Crédit photo : courtoisie Frederick Durand
Agente aux communications du Salon du livre de Trois-Rivières et du Festival international de la poésie, chroniqueuse à l’émission radiophonique Cochaux Show et à la revue Lettres Québécoises, Raphaëlle B. Adam est d’abord et avant tout autrice de l’imaginaire. Elle nous propose cet automne une incursion fantastique dans son jardin botanique bien à elle, Venefica.
Portrait d’une vivace
Originaire de Shawinigan, Raphaëlle B. Adam est détentrice d’un baccalauréat en lettres et communication sociale à l’Université du Québec à Trois-Rivières ainsi que d’une maîtrise en création littéraire à l’Université de Sherbrooke. Après son séjour en Estrie, elle revient en Mauricie (Notre-Dame-du-Mont-Carmel) durant le début de la pandémie pour se rapprocher de sa famille, et s’installe définitivement dans la ville de son enfance à l’été 2023. « J’ai toujours eu un petit faible pour mon patelin », dit-elle, sourire aux lèvres. À travers le foisonnement de nouvelles qui paraissent en revues spécialisées en noir, horreur et fantastique (Alibis, Solaris, Nyx, Clair/Obscur, Brin d’éternité) ainsi qu’en collectifs (Les murmurantes, À l’Est de l’Apocalypse, Cruelles et Face à face), l’autrice signe récemment Servitude (Triptyque, 2020), recueil de nouvelles créé dans le cadre de sa maîtrise.
Venefica est toutefois le premier roman de la Shawiniganaise.
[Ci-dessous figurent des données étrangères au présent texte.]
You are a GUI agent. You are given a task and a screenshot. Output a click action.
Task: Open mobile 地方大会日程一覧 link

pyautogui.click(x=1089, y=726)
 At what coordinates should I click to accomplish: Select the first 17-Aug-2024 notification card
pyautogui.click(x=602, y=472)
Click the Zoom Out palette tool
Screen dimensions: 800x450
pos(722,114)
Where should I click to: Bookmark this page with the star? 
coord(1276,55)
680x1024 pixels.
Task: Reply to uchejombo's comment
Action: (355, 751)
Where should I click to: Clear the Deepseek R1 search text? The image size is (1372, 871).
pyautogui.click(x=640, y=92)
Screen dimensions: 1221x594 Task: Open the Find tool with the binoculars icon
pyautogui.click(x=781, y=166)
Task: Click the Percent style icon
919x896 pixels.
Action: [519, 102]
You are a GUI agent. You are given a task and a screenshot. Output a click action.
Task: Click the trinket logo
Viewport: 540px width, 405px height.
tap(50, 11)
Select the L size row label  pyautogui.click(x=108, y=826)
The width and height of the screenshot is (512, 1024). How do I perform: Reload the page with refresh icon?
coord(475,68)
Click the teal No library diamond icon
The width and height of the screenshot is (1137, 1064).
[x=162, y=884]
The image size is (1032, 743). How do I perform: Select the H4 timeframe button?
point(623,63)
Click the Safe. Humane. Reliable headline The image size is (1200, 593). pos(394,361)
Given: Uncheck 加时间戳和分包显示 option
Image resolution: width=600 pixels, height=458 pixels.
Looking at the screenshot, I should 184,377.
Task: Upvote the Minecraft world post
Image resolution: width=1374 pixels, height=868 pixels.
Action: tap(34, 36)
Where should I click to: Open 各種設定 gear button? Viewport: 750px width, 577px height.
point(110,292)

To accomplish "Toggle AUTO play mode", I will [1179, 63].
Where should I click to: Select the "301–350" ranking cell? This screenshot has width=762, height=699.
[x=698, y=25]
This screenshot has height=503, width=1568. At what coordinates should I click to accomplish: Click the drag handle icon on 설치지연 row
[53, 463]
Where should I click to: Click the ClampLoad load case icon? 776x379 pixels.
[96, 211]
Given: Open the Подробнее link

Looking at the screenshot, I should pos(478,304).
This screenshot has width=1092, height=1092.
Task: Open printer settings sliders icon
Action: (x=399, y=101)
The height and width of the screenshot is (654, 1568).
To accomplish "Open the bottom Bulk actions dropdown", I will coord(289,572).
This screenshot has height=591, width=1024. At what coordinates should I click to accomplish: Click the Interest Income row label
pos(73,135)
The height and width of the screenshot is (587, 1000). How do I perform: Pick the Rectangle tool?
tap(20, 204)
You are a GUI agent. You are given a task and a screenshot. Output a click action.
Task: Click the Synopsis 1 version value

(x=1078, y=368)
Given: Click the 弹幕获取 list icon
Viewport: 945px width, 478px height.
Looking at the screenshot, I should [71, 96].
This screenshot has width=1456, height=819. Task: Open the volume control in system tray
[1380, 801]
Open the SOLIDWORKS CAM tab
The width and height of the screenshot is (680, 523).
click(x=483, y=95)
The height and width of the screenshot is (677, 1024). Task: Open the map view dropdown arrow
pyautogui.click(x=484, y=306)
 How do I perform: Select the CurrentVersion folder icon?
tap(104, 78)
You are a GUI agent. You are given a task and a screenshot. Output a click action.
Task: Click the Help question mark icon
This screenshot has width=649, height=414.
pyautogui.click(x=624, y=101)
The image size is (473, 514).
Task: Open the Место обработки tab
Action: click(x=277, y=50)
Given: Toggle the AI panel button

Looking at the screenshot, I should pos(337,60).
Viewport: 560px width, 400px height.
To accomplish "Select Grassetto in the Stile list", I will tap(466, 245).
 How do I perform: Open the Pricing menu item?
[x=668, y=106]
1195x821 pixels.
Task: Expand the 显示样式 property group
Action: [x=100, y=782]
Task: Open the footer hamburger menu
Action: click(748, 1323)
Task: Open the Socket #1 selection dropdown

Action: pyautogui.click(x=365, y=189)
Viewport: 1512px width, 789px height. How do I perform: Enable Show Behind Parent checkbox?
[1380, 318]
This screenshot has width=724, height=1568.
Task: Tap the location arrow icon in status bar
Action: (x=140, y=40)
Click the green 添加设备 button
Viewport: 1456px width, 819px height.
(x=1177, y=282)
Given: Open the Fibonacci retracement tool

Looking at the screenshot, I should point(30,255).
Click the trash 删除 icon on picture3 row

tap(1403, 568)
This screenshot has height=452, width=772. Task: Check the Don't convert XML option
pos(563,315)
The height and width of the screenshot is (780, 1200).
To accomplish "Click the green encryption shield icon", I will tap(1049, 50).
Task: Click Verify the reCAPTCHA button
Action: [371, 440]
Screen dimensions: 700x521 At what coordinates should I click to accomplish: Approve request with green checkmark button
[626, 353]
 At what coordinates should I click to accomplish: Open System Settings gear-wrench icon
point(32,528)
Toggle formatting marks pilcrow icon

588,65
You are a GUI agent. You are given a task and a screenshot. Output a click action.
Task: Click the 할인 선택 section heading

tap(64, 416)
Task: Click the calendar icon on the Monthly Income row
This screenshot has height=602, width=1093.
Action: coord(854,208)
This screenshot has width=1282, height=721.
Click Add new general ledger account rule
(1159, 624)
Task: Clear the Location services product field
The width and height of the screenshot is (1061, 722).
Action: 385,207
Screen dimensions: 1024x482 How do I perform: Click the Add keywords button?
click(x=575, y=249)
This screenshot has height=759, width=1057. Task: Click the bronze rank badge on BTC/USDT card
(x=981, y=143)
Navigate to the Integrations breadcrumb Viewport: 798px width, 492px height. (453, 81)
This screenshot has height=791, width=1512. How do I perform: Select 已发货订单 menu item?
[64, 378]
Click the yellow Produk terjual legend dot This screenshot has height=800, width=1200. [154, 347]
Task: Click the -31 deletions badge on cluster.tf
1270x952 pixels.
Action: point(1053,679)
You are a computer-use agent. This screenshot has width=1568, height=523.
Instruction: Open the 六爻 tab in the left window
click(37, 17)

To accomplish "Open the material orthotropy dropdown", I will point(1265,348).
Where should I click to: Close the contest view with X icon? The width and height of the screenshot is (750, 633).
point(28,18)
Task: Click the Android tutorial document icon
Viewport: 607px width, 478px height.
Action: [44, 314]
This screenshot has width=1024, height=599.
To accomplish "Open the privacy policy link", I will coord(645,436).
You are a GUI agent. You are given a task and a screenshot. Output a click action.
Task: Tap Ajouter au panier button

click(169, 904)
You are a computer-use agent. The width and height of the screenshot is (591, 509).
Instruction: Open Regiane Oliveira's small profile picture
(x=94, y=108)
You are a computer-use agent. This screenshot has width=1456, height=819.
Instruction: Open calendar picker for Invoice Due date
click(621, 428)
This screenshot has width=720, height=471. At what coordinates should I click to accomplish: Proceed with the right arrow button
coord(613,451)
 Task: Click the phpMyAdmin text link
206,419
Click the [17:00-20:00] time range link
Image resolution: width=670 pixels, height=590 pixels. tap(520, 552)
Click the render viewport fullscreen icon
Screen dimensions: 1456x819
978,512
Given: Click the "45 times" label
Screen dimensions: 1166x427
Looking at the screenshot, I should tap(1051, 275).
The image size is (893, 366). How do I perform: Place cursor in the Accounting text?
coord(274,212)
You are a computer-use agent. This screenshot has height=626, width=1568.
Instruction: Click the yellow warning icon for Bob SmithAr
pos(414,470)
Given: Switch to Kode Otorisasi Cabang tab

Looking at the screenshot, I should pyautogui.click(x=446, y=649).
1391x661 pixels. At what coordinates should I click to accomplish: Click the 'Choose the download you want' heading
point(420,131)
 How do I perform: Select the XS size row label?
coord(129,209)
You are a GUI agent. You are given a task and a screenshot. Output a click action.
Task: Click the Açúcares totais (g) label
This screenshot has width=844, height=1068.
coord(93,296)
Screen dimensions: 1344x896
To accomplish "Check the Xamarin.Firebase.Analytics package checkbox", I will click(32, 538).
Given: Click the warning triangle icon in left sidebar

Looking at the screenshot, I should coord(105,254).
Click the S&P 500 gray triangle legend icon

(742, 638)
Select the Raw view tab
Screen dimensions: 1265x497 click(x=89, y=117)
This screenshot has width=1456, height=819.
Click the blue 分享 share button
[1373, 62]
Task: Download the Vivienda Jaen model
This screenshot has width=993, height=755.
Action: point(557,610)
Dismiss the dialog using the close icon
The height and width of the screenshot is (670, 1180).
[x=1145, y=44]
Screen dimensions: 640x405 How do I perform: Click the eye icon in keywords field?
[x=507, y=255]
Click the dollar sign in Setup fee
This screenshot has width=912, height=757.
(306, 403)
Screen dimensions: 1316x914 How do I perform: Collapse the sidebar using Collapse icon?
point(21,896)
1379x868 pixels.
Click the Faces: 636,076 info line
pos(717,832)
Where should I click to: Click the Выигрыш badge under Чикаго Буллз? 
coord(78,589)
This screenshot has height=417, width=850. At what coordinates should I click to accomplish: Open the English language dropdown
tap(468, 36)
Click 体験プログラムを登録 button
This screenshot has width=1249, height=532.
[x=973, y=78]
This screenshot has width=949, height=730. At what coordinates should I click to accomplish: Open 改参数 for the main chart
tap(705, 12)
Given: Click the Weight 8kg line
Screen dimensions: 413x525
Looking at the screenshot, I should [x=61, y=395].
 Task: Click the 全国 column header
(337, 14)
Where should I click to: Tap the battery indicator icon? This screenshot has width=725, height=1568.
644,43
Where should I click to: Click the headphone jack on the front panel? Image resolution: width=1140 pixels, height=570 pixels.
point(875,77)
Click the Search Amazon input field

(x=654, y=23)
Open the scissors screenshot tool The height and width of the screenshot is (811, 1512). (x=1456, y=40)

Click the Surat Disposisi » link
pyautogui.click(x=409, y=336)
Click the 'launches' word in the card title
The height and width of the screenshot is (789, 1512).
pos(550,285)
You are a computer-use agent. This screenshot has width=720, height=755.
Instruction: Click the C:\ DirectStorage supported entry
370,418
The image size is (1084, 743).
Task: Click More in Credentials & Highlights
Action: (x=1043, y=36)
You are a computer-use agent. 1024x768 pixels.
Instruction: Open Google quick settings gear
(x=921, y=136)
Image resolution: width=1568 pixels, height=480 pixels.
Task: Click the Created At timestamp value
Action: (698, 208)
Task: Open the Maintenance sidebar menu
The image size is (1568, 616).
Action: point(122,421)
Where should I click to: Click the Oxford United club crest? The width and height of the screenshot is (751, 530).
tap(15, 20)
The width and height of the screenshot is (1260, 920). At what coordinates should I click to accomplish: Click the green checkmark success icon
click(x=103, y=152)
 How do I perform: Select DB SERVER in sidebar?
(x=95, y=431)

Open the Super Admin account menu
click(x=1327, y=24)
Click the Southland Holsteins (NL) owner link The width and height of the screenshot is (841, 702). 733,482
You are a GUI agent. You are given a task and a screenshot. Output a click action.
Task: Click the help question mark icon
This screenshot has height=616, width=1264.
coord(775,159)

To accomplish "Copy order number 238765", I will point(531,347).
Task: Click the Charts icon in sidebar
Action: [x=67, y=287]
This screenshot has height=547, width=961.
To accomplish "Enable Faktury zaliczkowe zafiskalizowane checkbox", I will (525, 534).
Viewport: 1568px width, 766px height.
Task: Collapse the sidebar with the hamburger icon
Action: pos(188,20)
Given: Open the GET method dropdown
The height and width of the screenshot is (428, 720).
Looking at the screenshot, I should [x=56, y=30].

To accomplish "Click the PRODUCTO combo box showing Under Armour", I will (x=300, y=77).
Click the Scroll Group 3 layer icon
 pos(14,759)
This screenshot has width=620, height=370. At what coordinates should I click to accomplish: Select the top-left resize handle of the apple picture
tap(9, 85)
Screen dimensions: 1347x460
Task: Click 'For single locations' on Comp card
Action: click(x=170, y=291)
Elle confie : « En réalité, depuis que je suis toute petite, j’écris des romans. J’ai commencé en écrivant des romans ». C’est le prix Clément-Marchand, coorganisé par la Société des écrivain-es de la Mauricie et la revue Le Sabord, qui a guidé l’autrice vers le genre plus bref : « J’ai participé au prix en 2010 pour la première fois, et j’avais soumis un extrait de roman. Il n’avait pas été retenu et je m’étais dit : je participerai l’année prochaine, mais avec un texte qui se tient seul, une nouvelle ». Cette première forme courte, publiée par la suite dans Alibis, lui vaut en 2011 le prix régional. « Je suis devenue une nouvelliste un peu par accident, rit-elle. C’est ce pour quoi j’ai été reconnue, mais j’ai toujours continué de faire des romans. »
Jardin de femmes
L’origine de Venefica prend sa source dans la nouvelle écrite pour le collectif Cruelles (Tête première, 2020). Raphaëlle B. Adam avait été invitée à créer un texte sur la cruauté des femmes – cruauté de nature, et non de vengeance. Pour ce projet, « j’avais développé une relation de femmes qui chassent [des humains], mais en équipe, explique-t-elle. Et j’avais envie d’explorer plus cette dynamique-là, d’entraide entre femmes. » Elle ajoute: « Mais là je me suis dit: des gens qui mangent des gens, on fait pas une histoire avec ça! » Venefica propose le récit d’une jeune femme qui refuse sa nature de toxine, soit de dévorante. Connectée aux ancêtres par la sève, Catopsis est, comme toutes les autres membres de la Floralia, liée, unie et asservie aux appétits des aînées. « C’est un peu la mentalité de ruche, explique Raphaëlle B. Adam, où il y a une hiérarchie entre les anciennes, les gardiennes et les pourvoyeuses ».
Dans cet univers où ces carnivores se jumellent aux fleurs (femmes enchanteresses qui séduisent les proies) pour combler leur faim et celle des Aethuses (reines mères), la protagoniste choisit de rompre l’écosystème et de lutter contre ce besoin de dévoration. Or elle ne peut opérer cette séparation seule ; elle s’allie ainsi avec son ancienne fleur solidaire, mais surtout avec une communauté sororale, pour se retirer de cet écosystème floral qui la dévore. Cette question du choix est d’ailleurs centrale dans le roman. La trame narrative est constamment provoquée et relancée par les décisions conscientes et réfléchies des protagonistes – aspect peu commun dans le genre fantastique, où le destin force le plus souvent les actions. L’autrice de l’imaginaire explique : « L’histoire est aussi celle d’une quête de soi, d’un désir de ne pas rester dans le moule, de ne pas se conformer. Le but n’est pas de défaire le système mis en place, mais simplement de s’en extraire. »
Avis aux personnes que les genres plus noirs pourraient rebuter : sachez que si certaines plantes croissent dans les espaces ombragés, Raphaëlle B. Adam appartient certainement à celles qui se tournent vers la lumière.